- One of the wettest Julys on record looks to have contributed to a sizeable fall in retail sales, ending a run of successive month-on-month increases. Weather aside, the EY ITEM Club thinks economic fundamentals point to retail sales growing over the rest of this year, but at a sluggish pace.
- Falling inflation means average real pay has finally started to rise again. And household balance sheets are in good shape. But the impact of higher interest rates on borrowers is growing and, perhaps relatedly, the previous buttress provided by a strong jobs market is looking less solid.
Martin Beck, Chief Economic Advisor to the EY ITEM Club, says: “After retail sales volumes rose a strong 0.6% month-on-month in June, aided by unusually warm weather, one of the wettest Julys on record looks to have contributed to a significant 1.2% fall in sales that month. Feedback received by the Office for National Statistics (ONS) suggests that food store sales, which declined by 2.6%, were particularly affected. The bad weather was also cited as a reason behind a decline in non-food sales, although non-store and fuel sales increased on the previous month.
“July's weak retail performance pushed underlying three-month-on-three-month growth down to 0.1% from 0.4% in June. And with sales in July well below the Q2 average, there appears to be a good chance that sales volumes could fall in the current quarter. But while the EY ITEM Club doesn’t think July’s particular weakness is wholly indicative of the outlook for retail, given the weather factor, subdued growth is likely to characterise the sector for the foreseeable future.
“On the one hand, falling inflation and still-strong growth in cash pay mean average wages have finally started to rise again in real terms.
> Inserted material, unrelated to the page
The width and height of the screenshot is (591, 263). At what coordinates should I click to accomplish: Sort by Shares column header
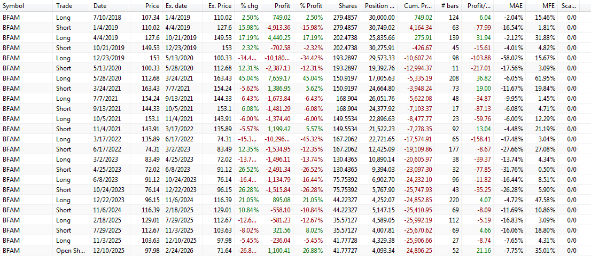pos(348,6)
Regarding price pressures, the latest retail release showed the annual rise in shop prices slowing to 4.3% in July, a 22-month low. Meanwhile, the financial position of households, in aggregate, is relatively healthy, reflecting unplanned savings accumulated during the pandemic and a paying down of unsecured debt in recent years.
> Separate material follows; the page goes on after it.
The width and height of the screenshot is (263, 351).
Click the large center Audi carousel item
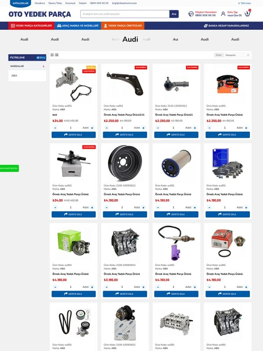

“But the impact of higher interest rates continues to build. An increasing number of households are reaching the end of fixed-rate deals and those re-mortgaging typically face a rise in monthly mortgage payments of several hundred pounds. And evidence of a cooling in the jobs market from rising unemployment and falling job vacancies mean that what has been a buttress to consumer spending is now looking less solid.”